INSTRUCCIÓN DE TRABAJO A –
Según el texto sobre el discurso de Felipe VI, ¿en qué fecha pronunció el rey ese discurso?
INSTRUCCIÓN DE TRABAJO B –
Vuelve a escribir, sin cambiar nada, la parte del texto sobre el discurso de Felipe VI que empieza con "En mi artículo" y sigue hasta "fundamentos del consenso.".

FRAGMENTO PROPORCIONADO –
* * * * * * * * *
En mi artículo anterior, “Felipe VI rompe por fin con el perverso consenso” analicé la importancia del discurso del rey el pasado 3 de octubre de 2017 (2 días después de celebrarse el referéndum ilegal separatista organizado por el gobierno de la Generalidad de Cataluña). Con su mensaje, Felipe VI inauguró, quizá sin ser plenamente consciente de ello, una nueva etapa en nuestra vida política. Esta nueva fase se caracteriza por la ruptura con el consenso. El consenso ha sido, hasta este momento, la norma suprema del régimen del 78. En términos de jerarquía política se puede afirmar que ha funcionado como la verdadera Ley Fundamental de nuestro sistema: el pacto del consenso da lugar a la Constitución de 1978, y la interpretación de la Constitución se tendría que realizar siempre sobre los fundamentos del consenso.
* * * * * * * * *
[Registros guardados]
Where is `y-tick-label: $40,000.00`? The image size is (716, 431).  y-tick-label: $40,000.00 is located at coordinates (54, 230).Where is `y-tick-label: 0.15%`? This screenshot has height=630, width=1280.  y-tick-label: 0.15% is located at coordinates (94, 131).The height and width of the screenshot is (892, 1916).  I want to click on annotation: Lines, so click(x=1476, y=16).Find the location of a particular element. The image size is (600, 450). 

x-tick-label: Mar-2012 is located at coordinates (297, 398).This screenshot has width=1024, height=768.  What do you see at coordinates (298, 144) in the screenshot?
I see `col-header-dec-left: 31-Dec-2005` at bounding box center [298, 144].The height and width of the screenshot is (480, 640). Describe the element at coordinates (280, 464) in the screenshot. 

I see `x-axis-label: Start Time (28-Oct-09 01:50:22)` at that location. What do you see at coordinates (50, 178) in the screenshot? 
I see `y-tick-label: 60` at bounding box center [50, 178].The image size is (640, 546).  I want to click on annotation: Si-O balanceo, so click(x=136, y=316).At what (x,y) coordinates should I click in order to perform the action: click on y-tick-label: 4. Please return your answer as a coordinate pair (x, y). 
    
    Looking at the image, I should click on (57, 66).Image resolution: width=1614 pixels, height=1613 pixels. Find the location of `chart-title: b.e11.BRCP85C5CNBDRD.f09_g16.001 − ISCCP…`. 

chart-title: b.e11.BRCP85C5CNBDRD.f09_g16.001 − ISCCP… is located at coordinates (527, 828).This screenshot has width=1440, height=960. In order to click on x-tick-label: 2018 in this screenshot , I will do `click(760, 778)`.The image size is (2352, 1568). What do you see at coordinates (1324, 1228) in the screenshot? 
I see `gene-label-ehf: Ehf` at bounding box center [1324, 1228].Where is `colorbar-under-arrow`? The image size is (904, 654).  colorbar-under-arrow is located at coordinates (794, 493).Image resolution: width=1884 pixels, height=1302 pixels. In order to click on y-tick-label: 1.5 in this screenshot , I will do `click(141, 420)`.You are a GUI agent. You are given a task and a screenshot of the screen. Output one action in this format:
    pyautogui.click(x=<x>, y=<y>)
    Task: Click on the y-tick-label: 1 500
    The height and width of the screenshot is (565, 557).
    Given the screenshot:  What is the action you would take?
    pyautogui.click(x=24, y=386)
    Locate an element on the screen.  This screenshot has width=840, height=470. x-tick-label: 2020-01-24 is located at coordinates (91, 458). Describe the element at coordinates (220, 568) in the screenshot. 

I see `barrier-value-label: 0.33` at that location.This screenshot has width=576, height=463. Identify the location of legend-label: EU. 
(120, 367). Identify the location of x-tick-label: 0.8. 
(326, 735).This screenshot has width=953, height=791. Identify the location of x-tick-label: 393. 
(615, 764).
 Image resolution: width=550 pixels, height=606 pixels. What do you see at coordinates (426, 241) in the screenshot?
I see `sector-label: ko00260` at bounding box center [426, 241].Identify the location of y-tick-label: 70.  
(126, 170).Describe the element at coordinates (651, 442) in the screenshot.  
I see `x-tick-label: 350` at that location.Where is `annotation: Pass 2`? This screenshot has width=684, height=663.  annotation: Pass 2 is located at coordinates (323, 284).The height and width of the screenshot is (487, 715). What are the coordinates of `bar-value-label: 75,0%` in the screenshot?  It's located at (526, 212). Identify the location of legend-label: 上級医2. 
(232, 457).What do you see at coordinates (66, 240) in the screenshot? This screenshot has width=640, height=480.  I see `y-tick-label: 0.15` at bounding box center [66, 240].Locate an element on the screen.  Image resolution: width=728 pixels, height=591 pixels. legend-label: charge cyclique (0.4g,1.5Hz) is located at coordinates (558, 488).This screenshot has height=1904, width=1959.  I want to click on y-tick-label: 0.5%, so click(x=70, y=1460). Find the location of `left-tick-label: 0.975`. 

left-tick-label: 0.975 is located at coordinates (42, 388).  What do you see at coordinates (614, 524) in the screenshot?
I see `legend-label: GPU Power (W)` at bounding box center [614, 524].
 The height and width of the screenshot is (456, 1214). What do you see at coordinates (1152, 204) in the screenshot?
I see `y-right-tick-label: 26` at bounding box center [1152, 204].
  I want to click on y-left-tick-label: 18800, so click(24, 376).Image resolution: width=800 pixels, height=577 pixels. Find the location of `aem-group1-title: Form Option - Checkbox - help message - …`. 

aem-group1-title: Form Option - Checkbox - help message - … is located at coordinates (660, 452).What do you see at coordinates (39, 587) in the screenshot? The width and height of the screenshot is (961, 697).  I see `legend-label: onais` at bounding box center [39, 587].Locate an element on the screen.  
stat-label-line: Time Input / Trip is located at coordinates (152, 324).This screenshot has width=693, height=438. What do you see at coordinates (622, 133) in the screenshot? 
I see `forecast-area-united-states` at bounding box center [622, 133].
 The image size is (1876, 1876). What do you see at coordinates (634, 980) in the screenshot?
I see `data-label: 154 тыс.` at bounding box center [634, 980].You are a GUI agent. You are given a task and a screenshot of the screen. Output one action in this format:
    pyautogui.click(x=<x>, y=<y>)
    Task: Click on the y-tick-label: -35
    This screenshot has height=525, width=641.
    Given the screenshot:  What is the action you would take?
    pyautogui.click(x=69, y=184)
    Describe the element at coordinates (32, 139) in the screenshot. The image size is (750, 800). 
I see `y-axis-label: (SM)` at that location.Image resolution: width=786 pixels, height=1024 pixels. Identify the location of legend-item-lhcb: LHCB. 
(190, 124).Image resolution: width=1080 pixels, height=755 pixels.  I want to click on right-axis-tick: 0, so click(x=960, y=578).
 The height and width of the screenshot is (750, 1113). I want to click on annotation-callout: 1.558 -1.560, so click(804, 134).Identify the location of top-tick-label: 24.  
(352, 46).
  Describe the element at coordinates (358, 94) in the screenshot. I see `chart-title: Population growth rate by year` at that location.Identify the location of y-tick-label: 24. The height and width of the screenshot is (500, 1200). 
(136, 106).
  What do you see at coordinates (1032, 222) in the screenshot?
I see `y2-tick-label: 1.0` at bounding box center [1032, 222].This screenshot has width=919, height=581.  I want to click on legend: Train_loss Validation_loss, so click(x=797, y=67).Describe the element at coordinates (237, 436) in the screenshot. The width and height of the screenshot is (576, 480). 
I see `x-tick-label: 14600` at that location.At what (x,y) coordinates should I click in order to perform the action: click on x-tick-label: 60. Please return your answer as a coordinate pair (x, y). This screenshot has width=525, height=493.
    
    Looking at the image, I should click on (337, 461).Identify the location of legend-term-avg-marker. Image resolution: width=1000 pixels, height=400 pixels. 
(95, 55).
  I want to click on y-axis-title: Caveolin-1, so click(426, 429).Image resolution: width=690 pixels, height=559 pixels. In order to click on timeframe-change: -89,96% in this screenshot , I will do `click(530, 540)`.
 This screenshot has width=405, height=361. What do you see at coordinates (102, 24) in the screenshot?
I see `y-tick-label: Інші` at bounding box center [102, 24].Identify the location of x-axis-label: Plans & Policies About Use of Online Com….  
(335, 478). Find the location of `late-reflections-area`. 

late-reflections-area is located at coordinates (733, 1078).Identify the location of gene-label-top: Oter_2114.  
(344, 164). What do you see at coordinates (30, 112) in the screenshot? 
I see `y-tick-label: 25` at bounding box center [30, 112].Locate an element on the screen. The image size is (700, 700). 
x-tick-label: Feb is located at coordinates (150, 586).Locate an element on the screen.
* * * * * * * * *
RESULTADO A –
El 3 de octubre de 2017.

RESULTADO B –
En mi artículo anterior, “Felipe VI rompe por fin con el perverso consenso” analicé la importancia del discurso del rey el pasado 3 de octubre de 2017 (2 días después de celebrarse el referéndum ilegal separatista organizado por el gobierno de la Generalidad de Cataluña). Con su mensaje, Felipe VI inauguró, quizá sin ser plenamente consciente de ello, una nueva etapa en nuestra vida política. Esta nueva fase se caracteriza por la ruptura con el consenso. El consenso ha sido, hasta este momento, la norma suprema del régimen del 78. En términos de jerarquía política se puede afirmar que ha funcionado como la verdadera Ley Fundamental de nuestro sistema: el pacto del consenso da lugar a la Constitución de 1978, y la interpretación de la Constitución se tendría que realizar siempre sobre los fundamentos del consenso.